Massage therapy is an ancient practice that has remained popular because of the presumed increase in circulation to diseased tissues. The discovery of electricity allowed healers to better provide "healing oxygen" through vibration.
Before technology provided healers with sophisticated bells and whistles, most were content to use the elements they had at hand, including water, light, and temperature. A common goal was to either increase or decrease circulation and thus oxygen supply to various diseased parts of the body. Additionally, few physicians hesitated to explore mysterious new and untested healing discoveries like electricity and radioactivity.
From the time of the ancients, electricity was always an astonishing and almost miraculous phenomenon. Any number of superstitions and myths attended the natural occurrence of lightening, and early Vikings believed that this phenomenon originated from a magic hammer thrown to earth by Thor, the god of thunder. In the latter part of the eighteenth century, Benjamin Franklin established the relationship between lightening and electricity with his famous kite experiment.
Medical therapy drifted in many strange and unusual directions until physicians were required to test their treatments according to the scientific method with controlled series.
Nikola Tesla was one of the greatest inventors of modern times, and his early landmark discoveries include the radio and alternating current. He was able to transform household electricity into high voltage, high frequency, low amperage energy. His development of high frequency current in 1891 was picked up by the medical community as manufacturers incorporated this discovery in a variety of medial devices.

DATA BLOCK ::
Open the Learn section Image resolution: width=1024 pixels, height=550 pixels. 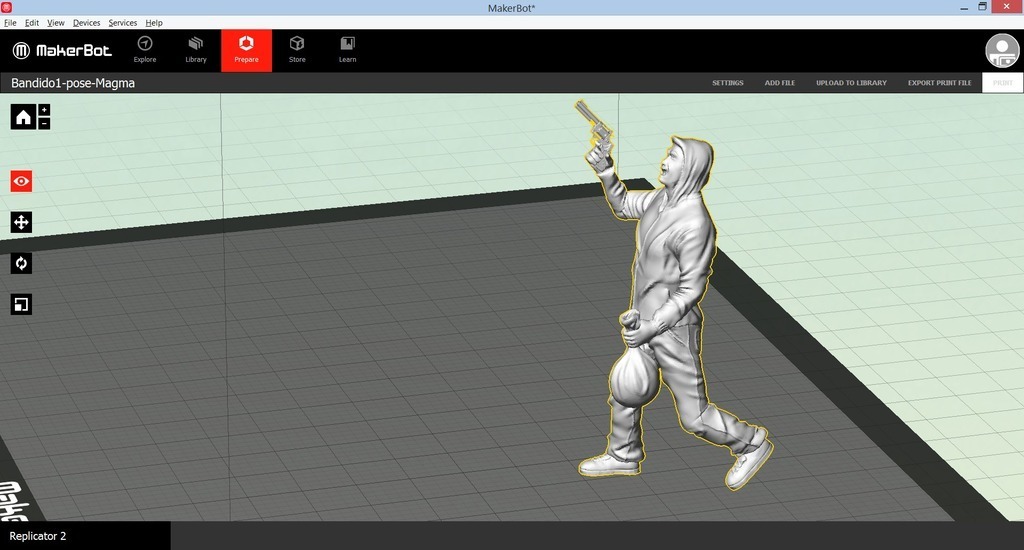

QUESTIONS ON THE MATERIAL ::
A) Please decide whether each statement below agrees with the passage on early medical electricity, answering yes or no and quoting the exact words of the passage that settle it.
(i) Tesla developed high frequency current in 1891.
(ii) Before technology supplied elaborate equipment, most healers relied on sophisticated devices.
(iii) Physicians were reluctant to try untested discoveries such as electricity.
B) Write the next part of the passage on early medical electricity, picking up after its final sentence.

ANSWERS ::
A)
(i) Yes: "His development of high frequency current in 1891 was picked up by the medical community"
(ii) No: "most were content to use the elements they had at hand, including water, light, and temperature"
(iii) No: "few physicians hesitated to explore mysterious new and untested healing discoveries like electricity and radioactivity"

B)
Electricity could be produced in a number of ways, and entrepreneurs were eager to capitalize on a growing and unregulated industry. Faradic, galvanic, wet and dry cell batteries, and static electricity produced direct current for home devices before indirect current was available to power larger machines in doctors’ offices.
The newly discovered wonder of radioactivity in the early twentieth century awaited a commercial application which was eagerly supplied by innovative entrepreneurs.
Light therapy has always been considered a healing force, and because they felt that light was the source of life, some Egyptian cults worshipped the sun and the healing ability of light. This modality was rediscovered by JH Kellogg in his "Light Therapeutics" (1910): "To be able to harness this force, to control it, and to focus it upon any desired organ or function of the body, is one of the newest and greatest triumphs of modern therapeutics.”
The explosion of technology and the discovery of the many applications of electricity in the early twentieth century provided opportunities for entrepreneurs who were not burdened by having to prove the safety or efficacy of their therapeutic theories.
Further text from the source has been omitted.